● **Provided text**:
----------------------------------------

4. Mr. Redekar further submitted that even unregistered Deed of Mortgage cannot be said to be devoid of any utility. An unregistered Deed of Mortgage can be received as evidence of collateral transaction, not required to be effected by a registered instrument and to show the nature of the possession of the plaintiff. To lend support to this submission Mr. Redekar placed strong reliance on the decisions of the Supreme Court in the cases of S. Kaladevi Vs V.R. Somasundaram[2] and R 2 (2010) 4 SCR 515. 3 (2023) 2 SCR 834.

5. Mr Redekar further urged that, in any event, at the stage of grant of temporary injunction the Court was required to examine prima facie possession over the suit land. In the face of overwhelming material to show the possession of the plaintiff over the suit land, the learned District Judge could not have reversed the finding of the Trial Court on the premise that the possession was not lawful. Even a rank trespasser, who is in settled possession, is entitled to protect his possession, urged Mr. Redekar.

----------------------------------------

● **Dataset excerpt**:
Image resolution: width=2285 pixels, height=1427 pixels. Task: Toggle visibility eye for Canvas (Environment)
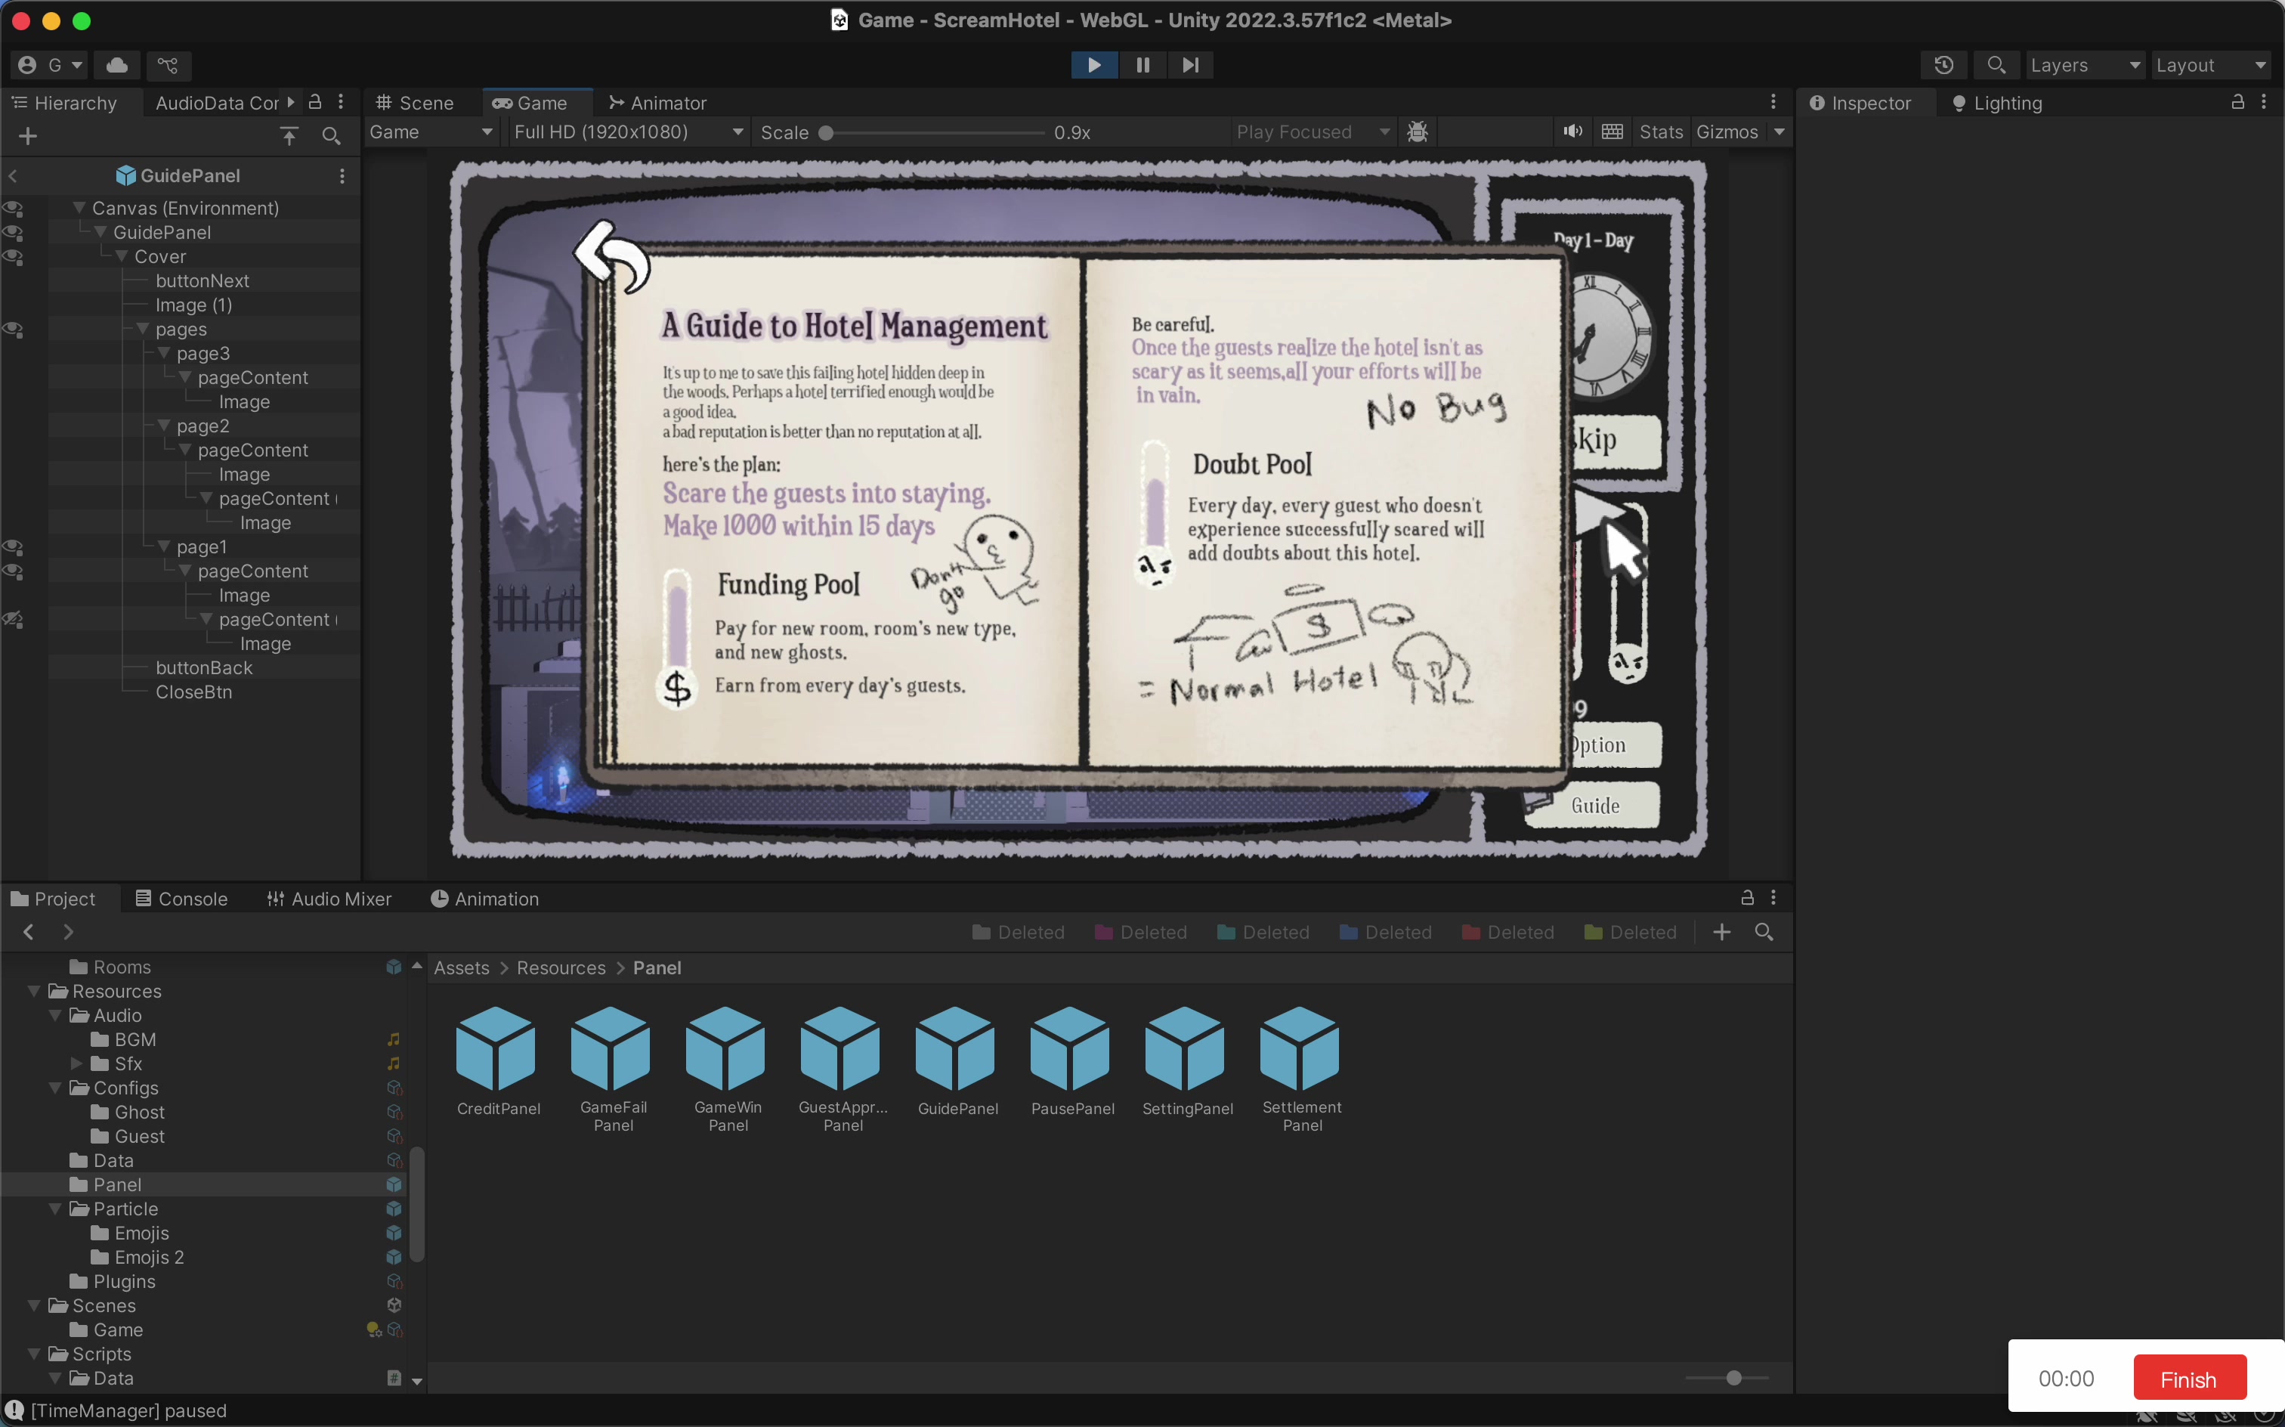tap(13, 209)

----------------------------------------

● **Task set**:
(a) In the court excerpt, what was the Court required to examine at the stage of grant of temporary injunction, according to Mr. Redekar?
(b) Rewrite the paragraph of the court excerpt that begins "5. Mr Redekar further urged" as a short bulleted list that keeps its main points.

● **Task-by-task solutions**:
(a) It was required to examine prima facie possession over the suit land.

(b)
- At the temporary injunction stage, the Court had to examine prima facie possession over the suit land.
- Given the overwhelming material showing the plaintiff's possession, the learned District Judge could not have reversed the Trial Court's finding on the premise that the possession was not lawful.
- Even a rank trespasser in settled possession is entitled to protect that possession.